[Stored data]
▼▼▼
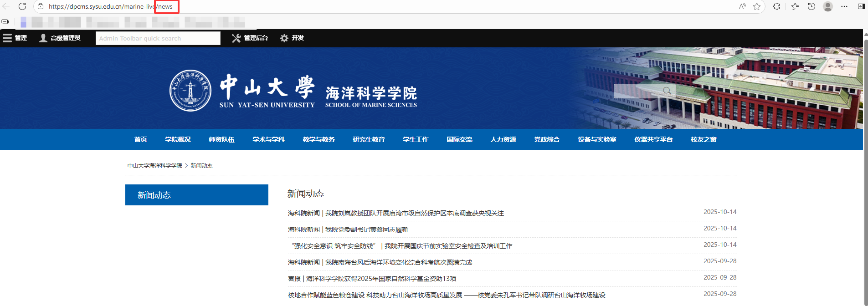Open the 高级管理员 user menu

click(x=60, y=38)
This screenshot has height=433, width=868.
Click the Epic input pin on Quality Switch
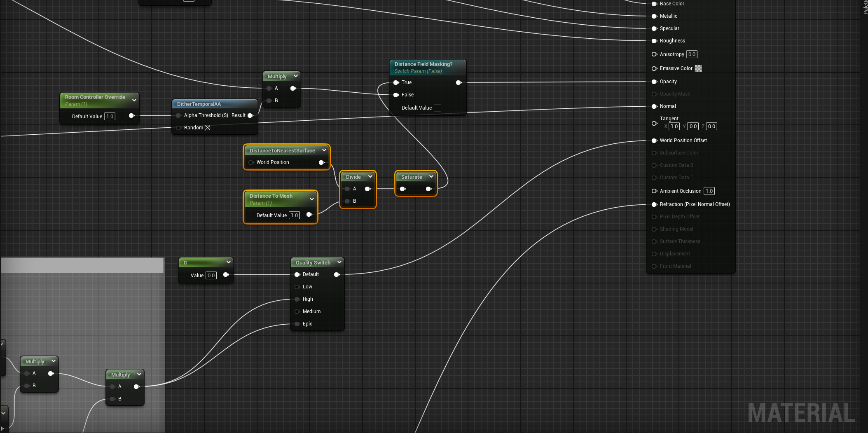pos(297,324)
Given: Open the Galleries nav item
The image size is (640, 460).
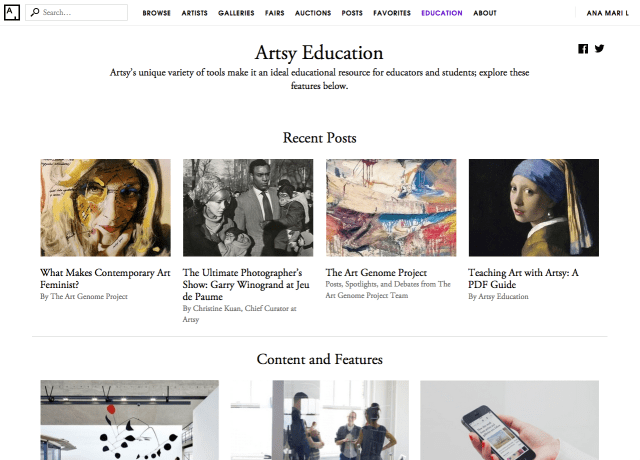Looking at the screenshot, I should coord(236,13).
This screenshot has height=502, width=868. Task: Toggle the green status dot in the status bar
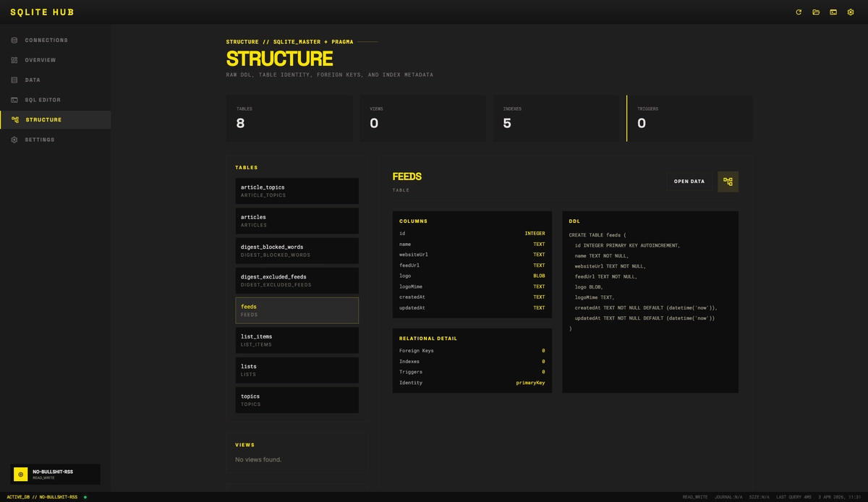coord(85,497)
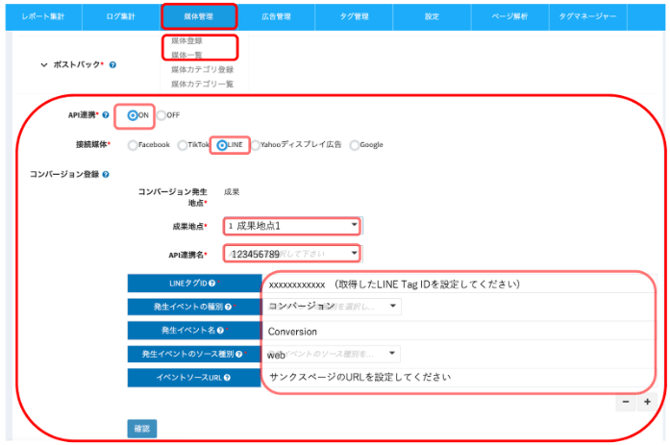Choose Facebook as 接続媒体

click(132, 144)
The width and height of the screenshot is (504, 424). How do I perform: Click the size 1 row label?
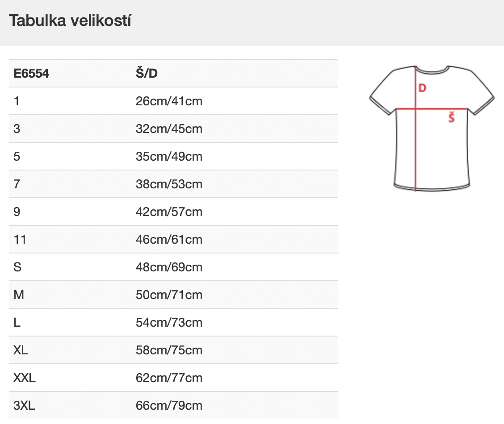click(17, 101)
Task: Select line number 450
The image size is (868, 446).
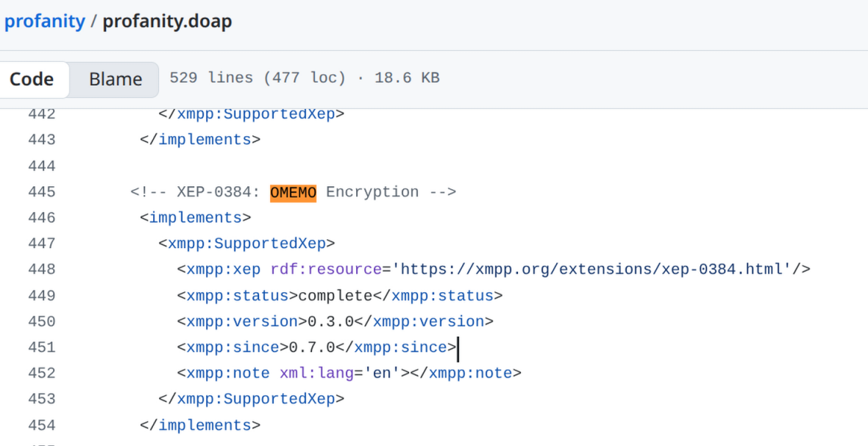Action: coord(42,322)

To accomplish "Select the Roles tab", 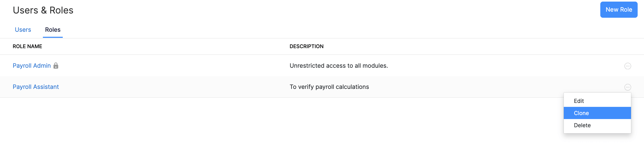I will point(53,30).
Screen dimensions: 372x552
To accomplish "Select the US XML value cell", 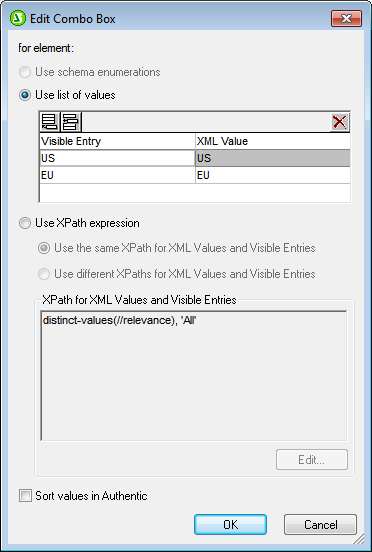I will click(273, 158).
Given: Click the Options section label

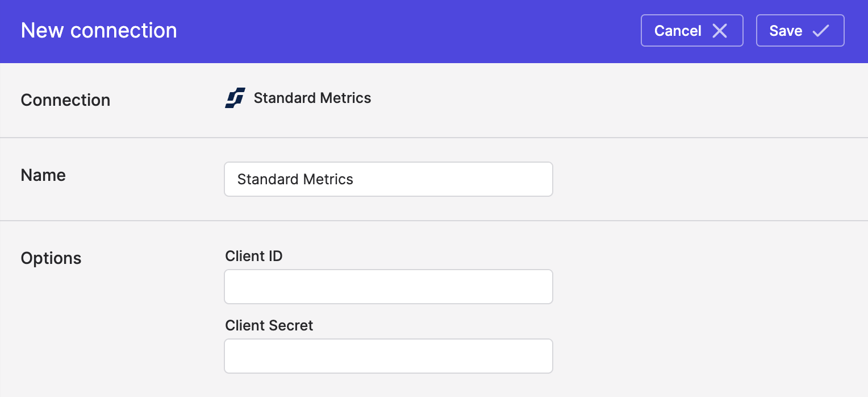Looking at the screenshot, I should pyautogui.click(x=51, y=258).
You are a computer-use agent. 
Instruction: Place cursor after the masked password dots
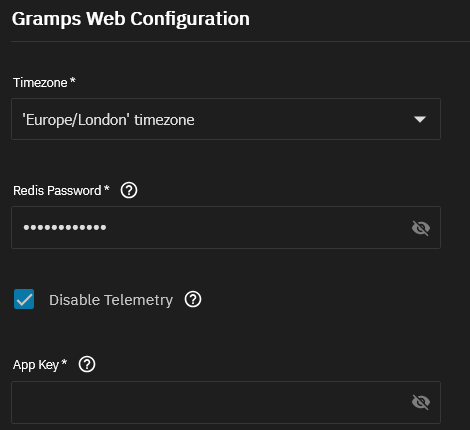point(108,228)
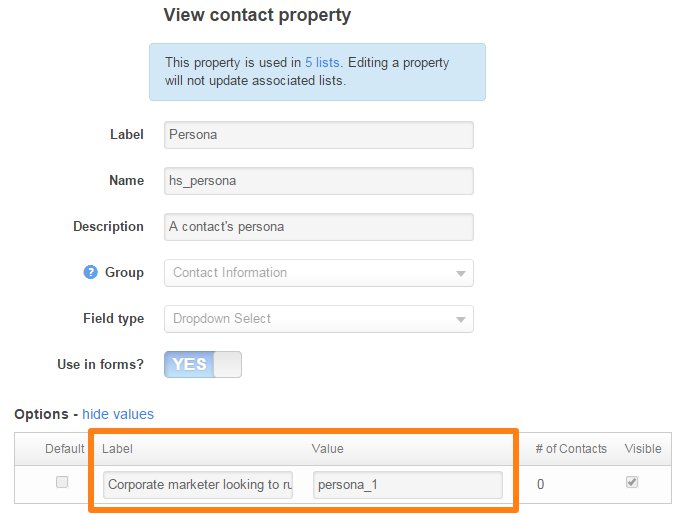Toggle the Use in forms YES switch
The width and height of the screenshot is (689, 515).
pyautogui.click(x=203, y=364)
▲▲▲
> **Description of the task**: Quote only the lines that start at the line holding "You are a computer-use agent." and end at the last line of the entries, including both of those lines, and omit every picture.

> **Task solution**:
You are a computer-use agent. 
Instruction: Place cursor after the masked password dots
point(108,228)
Toggle the Use in forms YES switch
The width and height of the screenshot is (689, 515).
pyautogui.click(x=203, y=364)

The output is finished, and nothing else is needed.